This New Hulu Documentary Exposes The Underside Of The Influencer Business

Jawline on Hulu chronicles the real work that goes into the business of being an influencer — but it struggles to grapple with bigger questions about a new and troubling industry.

In the opening scene of Jawline, 16-year-old aspiring social media star Austyn Tester poses for a friend as he tries to capture the perfect shot for his daily Instagram post. “Tell me something funny so I’ll laugh,” he says, poofing out his beach-wavy hair as he poses in front of a brick wall in a grassy meadow. One picture is too sunny; another is too close; a more high-concept one where he stares at his own shadow is also deemed unacceptable. Ultimately none of them work, and he and his friend sprint across the grass to their next activity.

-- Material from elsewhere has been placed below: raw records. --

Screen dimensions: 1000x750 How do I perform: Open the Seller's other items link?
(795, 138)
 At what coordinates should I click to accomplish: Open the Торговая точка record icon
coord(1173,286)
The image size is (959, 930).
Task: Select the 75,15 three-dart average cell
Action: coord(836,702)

That opening scene — a reminder that “being yourself” online is actually work — captures the intimate and nonsensationalist flavor of this new Hulu production. Thanks to sponcon controversies, beauty YouTuber drama, and photoshop scandals, the general public and mainstream media have become (reluctantly) fascinated with the behind-the-scenes goings-on of the world of influencers, if mostly to focus on the absurdity of their dumb gaffes and vapidity.

Jawline, directed by Liza Mandelup, smartly sidesteps that kind of mockery. The documentary mostly chronicles Austyn’s journey — it’s his face on promotional materials — through the ups and downs of social media stardom, giving us access to his emotions and personal experience. It captures the labor involved in being a social media personality, from the performances required from the stars, to the needs they fill for fans, to the strategies deployed by savvy managers.

But for all the film’s strengths, the nearly exclusive focus on Austyn’s personal story means that the narrative sometimes veers into clichés about the pitfalls of stardom. The insistent emphasis on his journey leaves less room for focusing on the newer, more interesting aspects of the influencer economy — like the gendered dynamics of teen girl fandoms and the ruthless, unchecked power of tech platforms — that actually allow for Austyn’s dreams of social media stardom in the first place.

Jawline is at its best when capturing the dreary work of being a rising influencer. Austyn, from Kingsport, Tennessee, is white, blonde, and cute, but he doesn’t aspire to the Logan Paul style of assholery and hijinks. Instead, he aims to carve out a cuddlier brand of positivity geared toward teen girls.

At the time of filming, Austyn had around 20,000 followers on Instagram. We see him modeling his career after successful teen twin brothers Julian and Jovani Jara, YouTube stars of the self-help variety who emerged from YouNow and TikTok (they eventually became DJs and music producers). Austyn, too, tries to build his own brand through the platform YouNow, where he interacts with girls who flock to his live broadcasts, hungry for his charismatic bromides and his assurances that they’re beautiful and unique. “That’s what makes us beautiful: We’re one of a kind. We’re different,” he tells them as an uplifting sign-off.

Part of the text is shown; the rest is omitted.